§ What needs to be done
Rewrite everything from "Preparation and characterization" down to "size [12, 37]." in the passage on the CFM-4.16 formulation, replacing "oil phase" with "lipid phase".

§ Passage to read

◆ ◆ ◆ ◆ ◆ ◆ ◆

Preparation and characterization of CFM-4.16 NLF was carried out essentially as described . Briefly, appropriate amounts of CFM-4.16 were blended with Compritol 888ATO, Miglyol 812N, and Geleol, and the mixture was melted at 70°C to form a uniform and clear oil phase. Next, an aqueous phase consisting of dispersing surfactant Tween 80 and Vitamin E TPGS in double distilled water was added drop wise to the oil phase at 70°C and phases agitated at 5000 rpm for 5 min using tissuemiser. The coarse emulsion was then homogenized for 15 min under high pressure. The NLF preparation was then processed with NanoDebee for about 5 cycles followed by probe sonication for 5 min to reduce its size [12, 37].
Further surface modification of NLF preparation was carried out by mixing with appropriate amounts of the chitosan polymer (CP) essentially as described before [12, 38]. Briefly, CP was dissolved in water to obtain a series of concentrations (0.25%, 0.5%, 1%, 2%, w/v), and then mixed with CFM-4 NLF dispersions. In each case, an aliquot of NLF was mingled with an equal volume of CP by adding it drop wise under continuous agitation at room temperature (20°C) over a 30 min incubation period. The surface modified CFM-4.16 NLF formulation was subjected to drug encapsulation efficiency, measurement of particle size and zeta potential, and in vitro drug release studies following methods describe by us before .
Pharmacokinetic Studies were performed in rodents (Sprague Dawley Rats) to determine the bio-availability kinetics of the CFM-4.16 NLF formulation and CFM-4.16 free drug (FD) following previously detailed protocols . Briefly, rats were fasted overnight prior to the start of experiments and randomly divided into three experimental groups receiving CFM-4.16 FD and CFM-4.16 NLF at 40 mg/kg orally and CFM-4.16 solution (CFM-4.16 sol) at 5 mg/kg by intravenous route. After the drug administration, blood samples (250 μl) were withdrawn from tail veins at 0, 0.25, 0.5, 1, 2, 4, 6, 8, 12 and 24 h, and collected directly into heparinized microvet blood collection tubes and plasma was obtained by centrifugation at 10,000 rpm for 10 min. The plasma samples were stored at −80°C until needed for analysis. CFM-4.16 was extracted from the plasma by protein precipitation method and extracted samples were dissolved in mobile phase and samples were analyzed by HPLC. Oral bioavailability of CFM-4.16 FD and CFM-4.16 NLF along with their pharmacokinetic parameters such as area under curve (AUC), Cmax, t1/2, and tmax were estimated using non-compartmental techniques with WinNonlin® 5.0 software (Pharsight Corporation, Mountain View, CA, USA).

◆ ◆ ◆ ◆ ◆ ◆ ◆

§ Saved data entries
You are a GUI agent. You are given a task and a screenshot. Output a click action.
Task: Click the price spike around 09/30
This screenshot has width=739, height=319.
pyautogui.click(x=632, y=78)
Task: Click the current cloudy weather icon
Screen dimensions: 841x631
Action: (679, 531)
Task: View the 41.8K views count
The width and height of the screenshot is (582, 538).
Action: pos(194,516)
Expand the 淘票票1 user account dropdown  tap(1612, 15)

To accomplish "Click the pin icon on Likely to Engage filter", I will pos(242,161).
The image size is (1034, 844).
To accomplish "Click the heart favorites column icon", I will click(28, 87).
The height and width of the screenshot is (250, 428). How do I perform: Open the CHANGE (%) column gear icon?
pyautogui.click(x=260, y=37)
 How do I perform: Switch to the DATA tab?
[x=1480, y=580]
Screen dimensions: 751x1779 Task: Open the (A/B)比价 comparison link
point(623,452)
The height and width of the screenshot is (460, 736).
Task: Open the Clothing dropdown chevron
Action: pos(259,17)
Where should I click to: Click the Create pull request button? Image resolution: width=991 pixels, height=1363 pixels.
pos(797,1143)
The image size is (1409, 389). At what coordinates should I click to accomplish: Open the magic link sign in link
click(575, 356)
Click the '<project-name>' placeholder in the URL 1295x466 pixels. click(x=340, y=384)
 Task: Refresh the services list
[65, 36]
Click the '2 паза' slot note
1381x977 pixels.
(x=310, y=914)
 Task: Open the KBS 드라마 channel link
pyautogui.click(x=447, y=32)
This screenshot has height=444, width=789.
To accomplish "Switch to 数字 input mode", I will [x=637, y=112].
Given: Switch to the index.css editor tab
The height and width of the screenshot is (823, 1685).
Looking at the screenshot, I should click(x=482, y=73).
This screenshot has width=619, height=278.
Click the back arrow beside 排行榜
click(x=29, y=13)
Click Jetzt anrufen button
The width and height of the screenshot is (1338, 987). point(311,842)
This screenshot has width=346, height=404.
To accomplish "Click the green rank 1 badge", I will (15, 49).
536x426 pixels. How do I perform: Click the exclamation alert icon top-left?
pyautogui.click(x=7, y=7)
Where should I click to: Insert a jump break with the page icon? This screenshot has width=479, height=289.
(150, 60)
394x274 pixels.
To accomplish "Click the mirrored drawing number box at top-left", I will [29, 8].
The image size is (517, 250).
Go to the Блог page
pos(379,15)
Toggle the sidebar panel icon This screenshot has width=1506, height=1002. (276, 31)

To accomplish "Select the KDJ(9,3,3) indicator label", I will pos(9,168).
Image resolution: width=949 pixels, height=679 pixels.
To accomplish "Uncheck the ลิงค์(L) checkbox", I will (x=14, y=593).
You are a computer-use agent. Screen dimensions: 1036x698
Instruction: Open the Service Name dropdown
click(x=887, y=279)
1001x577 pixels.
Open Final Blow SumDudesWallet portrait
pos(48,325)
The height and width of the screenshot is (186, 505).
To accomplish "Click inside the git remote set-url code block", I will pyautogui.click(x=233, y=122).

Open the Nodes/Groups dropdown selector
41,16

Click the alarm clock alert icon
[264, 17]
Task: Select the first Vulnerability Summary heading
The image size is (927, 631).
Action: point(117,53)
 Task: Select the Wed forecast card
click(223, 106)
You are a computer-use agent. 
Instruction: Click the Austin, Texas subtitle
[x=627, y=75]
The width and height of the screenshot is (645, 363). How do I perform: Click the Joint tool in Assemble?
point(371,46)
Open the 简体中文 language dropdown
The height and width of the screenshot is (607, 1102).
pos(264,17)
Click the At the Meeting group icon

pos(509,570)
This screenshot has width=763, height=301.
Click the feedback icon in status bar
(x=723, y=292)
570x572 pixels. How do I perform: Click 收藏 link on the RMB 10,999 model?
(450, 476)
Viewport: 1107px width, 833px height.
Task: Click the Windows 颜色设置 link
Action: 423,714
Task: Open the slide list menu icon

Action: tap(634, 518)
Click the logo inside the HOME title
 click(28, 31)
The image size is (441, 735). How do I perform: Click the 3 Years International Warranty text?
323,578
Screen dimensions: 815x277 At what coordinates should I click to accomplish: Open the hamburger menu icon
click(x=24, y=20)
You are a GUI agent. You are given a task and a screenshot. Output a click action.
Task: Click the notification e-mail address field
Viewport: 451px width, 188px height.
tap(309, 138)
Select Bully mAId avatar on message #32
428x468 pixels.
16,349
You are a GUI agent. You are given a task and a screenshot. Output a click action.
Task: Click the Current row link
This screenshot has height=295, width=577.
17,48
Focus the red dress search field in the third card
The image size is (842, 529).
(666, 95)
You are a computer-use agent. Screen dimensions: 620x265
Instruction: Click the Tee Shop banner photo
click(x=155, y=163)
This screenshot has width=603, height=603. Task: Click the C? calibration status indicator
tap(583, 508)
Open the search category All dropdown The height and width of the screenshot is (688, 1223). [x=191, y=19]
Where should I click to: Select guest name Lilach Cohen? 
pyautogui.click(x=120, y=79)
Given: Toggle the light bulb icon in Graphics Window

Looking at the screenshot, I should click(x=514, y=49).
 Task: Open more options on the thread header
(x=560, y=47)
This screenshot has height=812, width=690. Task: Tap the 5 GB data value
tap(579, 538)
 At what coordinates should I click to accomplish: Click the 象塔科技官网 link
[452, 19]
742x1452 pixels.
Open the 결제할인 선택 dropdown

◆ ◆ ◆ ◆ ◆ ◆ ◆

§ Response
Preparation and characterization of CFM-4.16 NLF was carried out essentially as described . Briefly, appropriate amounts of CFM-4.16 were blended with Compritol 888ATO, Miglyol 812N, and Geleol, and the mixture was melted at 70°C to form a uniform and clear lipid phase. Next, an aqueous phase consisting of dispersing surfactant Tween 80 and Vitamin E TPGS in double distilled water was added drop wise to the lipid phase at 70°C and phases agitated at 5000 rpm for 5 min using tissuemiser. The coarse emulsion was then homogenized for 15 min under high pressure. The NLF preparation was then processed with NanoDebee for about 5 cycles followed by probe sonication for 5 min to reduce its size [12, 37].